Frappes aériennes au lac Tchad : disparition inquiétante de pêcheurs nigérians
Frappes militaires au lac Tchad : des dizaines de pêcheurs nigérians portés disparus
Depuis trois jours, des pêcheurs nigérians sont portés disparus après des frappes aériennes tchadiennes visant des positions de Boko Haram sur le lac Tchad. Ces opérations militaires, lancées en réponse à une attaque récente contre l’armée tchadienne, ont causé des pertes humaines parmi les civils exploitant les ressources halieutiques de la région.
Contexte des opérations militaires
L’armée tchadienne a engagé des bombardements aériens ciblant plusieurs îlots du lac Tchad, situés en territoire nigérien et considérés comme des bastions de Boko Haram. Ces frappes font suite à une offensive récente du groupe djihadiste contre des positions tchadiennes, poussant les autorités militaires à riposter.
Zones touchées et victimes potentielles
Les frappes ont principalement visé l’île de Shuwa, un secteur stratégique où se rejoignent les frontières du Nigeria, du Niger et du Tchad. Cette zone, réputée pour ses ressources halieutiques, attire de nombreux pêcheurs nigérians, contraints de payer un « impôt » à Boko Haram pour y accéder. Selon des témoignages recueillis par des groupes d’autodéfense, les bombardements auraient causé la disparition d’une quarantaine de pêcheurs, probablement morts noyés ou écrasés.
Un responsable syndical des pêcheurs du lac Tchad a confirmé que « 40 pêcheurs nigérians sont portés disparus, et leur décès est fortement suspecté ». Les survivants, originaires de villes comme Doron Baga ou de l’État de Taraba, ont rapporté des scènes de chaos, avec des victimes principalement issues de communautés locales.
Historique des erreurs militaires dans la région
Ce n’est pas la première fois que des frappes de l’armée tchadienne entraînent des victimes civiles. En octobre 2024, une opération de représailles contre Boko Haram sur l’île de Tilma avait déjà fait l’objet de critiques, accusant l’armée d’avoir ciblé des pêcheurs au lieu des djihadistes.

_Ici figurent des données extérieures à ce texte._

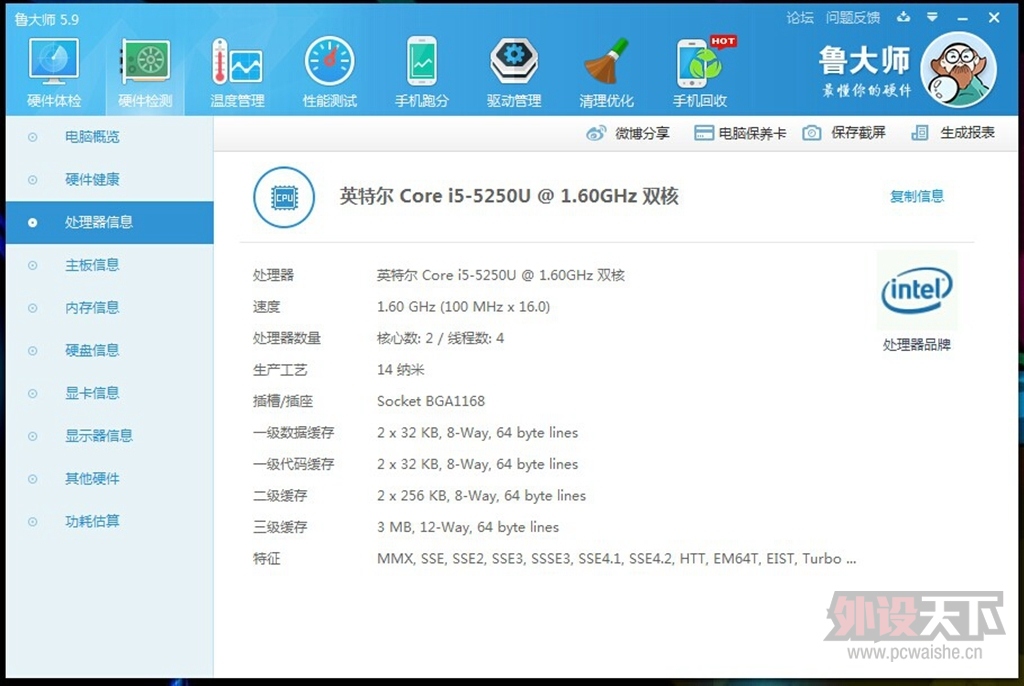Click the 复制信息 copy info link
This screenshot has height=686, width=1024.
[916, 196]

Malgré les démentis officiels, les témoins avaient contesté cette version, soulignant que les frappes avaient atteint des civils.
Conséquences humanitaires et sécuritaires
L’insurrection djihadiste de Boko Haram, qui sévit depuis 2009, a déjà fait plus de 40 000 morts et déplacé près de deux millions de personnes dans le nord-est du Nigeria. Le conflit s’est étendu aux pays voisins, comme le Niger, le Cameroun et le Tchad, malgré la réactivation en 2015 d’une force multinationale mixte par ces quatre États. Cependant, la lutte antidjihadiste a été fragilisée par le retrait du Niger de cette coalition en 2025, en raison de tensions persistantes entre les membres.
Les frappes actuelles au lac Tchad illustrent les défis persistants de la lutte contre le terrorisme dans la région, où les civils paient souvent le prix des opérations militaires.